O Grupo Oi registrou no primeiro trimestre de 2011 um prejuízo líquido consolidado de R$ 395 milhões, ante o lucro de R$ 518 milhões do mesmo período de 2010. Os dados reúnem as operações da Tele Norte Leste Participações (TNLP) e de suas controladas Telemar Norte Leste (TMAR) e Brasil Telecom (BrT), no padrão internacional de contabilidade (IFRS).

LUANA PAVANI, Agencia Estado

29 de abril de 2011 | 08h17

Nos três primeiros meses de 2011, a receita líquida da empresa de telefonia caiu 7,1%, para R$ 6,933 bilhões, ante os R$ 7,463 bilhões do intervalo de janeiro a março de 2010. O Ebitda (lucro antes de juros, impostos, depreciação e amortização) atingiu R$ 1,985 bilhão, o que representa um recuo de 21,8% ante o apurado no primeiro trimestre de 2010. A margem Ebitda caiu de 34,0% para 28,6%.

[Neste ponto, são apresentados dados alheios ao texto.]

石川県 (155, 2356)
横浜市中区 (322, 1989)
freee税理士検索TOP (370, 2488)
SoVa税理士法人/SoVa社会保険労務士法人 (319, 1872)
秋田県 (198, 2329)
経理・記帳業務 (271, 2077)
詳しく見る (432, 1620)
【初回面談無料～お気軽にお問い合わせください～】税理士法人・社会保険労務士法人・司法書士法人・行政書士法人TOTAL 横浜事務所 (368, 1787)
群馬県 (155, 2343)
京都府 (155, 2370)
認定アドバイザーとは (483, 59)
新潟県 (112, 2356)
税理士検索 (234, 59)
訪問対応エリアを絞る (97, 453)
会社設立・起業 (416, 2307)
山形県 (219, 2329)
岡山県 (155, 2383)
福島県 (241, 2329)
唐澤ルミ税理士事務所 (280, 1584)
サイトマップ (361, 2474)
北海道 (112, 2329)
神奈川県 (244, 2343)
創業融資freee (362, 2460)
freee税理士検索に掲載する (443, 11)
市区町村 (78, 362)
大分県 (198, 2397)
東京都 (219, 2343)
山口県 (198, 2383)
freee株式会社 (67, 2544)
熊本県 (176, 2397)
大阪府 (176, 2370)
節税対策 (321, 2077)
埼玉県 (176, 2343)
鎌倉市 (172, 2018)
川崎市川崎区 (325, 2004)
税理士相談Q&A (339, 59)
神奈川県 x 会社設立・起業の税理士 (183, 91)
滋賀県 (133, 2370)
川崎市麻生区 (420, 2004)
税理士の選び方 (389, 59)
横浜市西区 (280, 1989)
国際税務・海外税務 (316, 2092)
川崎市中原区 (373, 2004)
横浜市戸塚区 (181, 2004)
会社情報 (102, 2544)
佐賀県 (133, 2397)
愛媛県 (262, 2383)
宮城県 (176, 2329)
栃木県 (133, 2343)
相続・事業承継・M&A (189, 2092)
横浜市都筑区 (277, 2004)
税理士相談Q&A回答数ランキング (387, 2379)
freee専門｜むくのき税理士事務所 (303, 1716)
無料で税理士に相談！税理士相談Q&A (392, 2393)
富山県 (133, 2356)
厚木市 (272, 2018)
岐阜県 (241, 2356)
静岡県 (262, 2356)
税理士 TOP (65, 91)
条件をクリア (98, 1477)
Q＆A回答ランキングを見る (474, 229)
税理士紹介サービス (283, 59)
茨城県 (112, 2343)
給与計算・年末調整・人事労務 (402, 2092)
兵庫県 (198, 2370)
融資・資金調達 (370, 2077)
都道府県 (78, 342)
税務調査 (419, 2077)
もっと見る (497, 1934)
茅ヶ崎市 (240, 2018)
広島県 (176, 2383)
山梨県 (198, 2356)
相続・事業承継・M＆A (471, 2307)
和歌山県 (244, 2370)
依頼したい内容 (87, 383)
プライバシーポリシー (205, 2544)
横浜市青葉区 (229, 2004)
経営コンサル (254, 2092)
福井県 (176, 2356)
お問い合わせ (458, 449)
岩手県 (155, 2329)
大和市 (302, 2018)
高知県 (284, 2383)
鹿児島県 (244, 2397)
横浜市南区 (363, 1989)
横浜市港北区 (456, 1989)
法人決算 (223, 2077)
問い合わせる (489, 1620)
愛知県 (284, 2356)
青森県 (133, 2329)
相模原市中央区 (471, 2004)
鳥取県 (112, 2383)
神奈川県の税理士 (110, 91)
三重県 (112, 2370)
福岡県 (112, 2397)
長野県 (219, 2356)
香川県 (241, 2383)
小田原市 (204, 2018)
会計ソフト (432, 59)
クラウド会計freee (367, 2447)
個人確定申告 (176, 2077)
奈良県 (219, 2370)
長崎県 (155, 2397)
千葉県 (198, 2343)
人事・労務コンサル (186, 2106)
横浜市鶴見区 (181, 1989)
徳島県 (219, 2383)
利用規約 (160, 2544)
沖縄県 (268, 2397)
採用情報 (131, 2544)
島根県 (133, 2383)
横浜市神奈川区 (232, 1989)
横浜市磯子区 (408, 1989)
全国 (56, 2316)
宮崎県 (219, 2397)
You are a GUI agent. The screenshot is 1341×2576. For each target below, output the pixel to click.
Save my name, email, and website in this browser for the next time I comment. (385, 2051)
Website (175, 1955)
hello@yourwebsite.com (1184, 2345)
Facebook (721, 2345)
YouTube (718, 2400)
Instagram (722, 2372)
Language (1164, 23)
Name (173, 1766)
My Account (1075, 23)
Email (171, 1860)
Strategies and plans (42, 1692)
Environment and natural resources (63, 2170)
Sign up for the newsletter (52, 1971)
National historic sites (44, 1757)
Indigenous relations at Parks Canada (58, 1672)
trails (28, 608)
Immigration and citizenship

A dívida líquida da Oi recuou 32,3%, para R$ 14,390 bilhões, ante os R$ 21,270 bilhões do mesmo intervalo de 2010. A alavancagem, medida pela razão entre dívida líquida e Ebitda, caiu para 1,5 vez, ante o resultado de 2,2 vezes do primeiro trimestre de 2010.

Adições líquidas

A base de assinantes da Oi cresceu 6,1%, para 66,043 milhões, puxada pelo avanço em telefonia móvel (de 13,3%, para 41,472 milhões de clientes de celular). As adições líquidas em telefonia móvel no período foram de 2,2 milhões de clientes, resultado de adições brutas de 5,3 milhões e desconexões (churn) de 3,1 milhões de usuários. Dos 4,9 milhões de novos usuários, 48% vieram da Região I, 32% da Região III e 20% da Região II.

Dessas adições líquidas, 93% se concentram na modalidade de celular pré-pago. A base de assinantes nesse segmento totaliza 34,634 milhões, ou 83,5% da base total de usuários da Oi - praticamente estável ante o índice do primeiro trimestre de 2010. O crescimento em pré-pagos foi de 13% ante o intervalo de janeiro a março de 2010, enquanto em pós-pago o aumento foi de 5,1%, para 4,663 milhões de assinantes.

Houve evolução também nos serviços de banda larga fixa, de 5,8%, para 4,513 milhões de unidades geradoras de receita no primeiro trimestre deste ano em relação ao do ano anterior. Em TV por assinatura, houve crescimento de 9,9% na mesma comparação, para 311 mil assinantes. O número de linhas fixas em serviço caiu 6,3% no primeiro trimestre, para 19,747 milhões.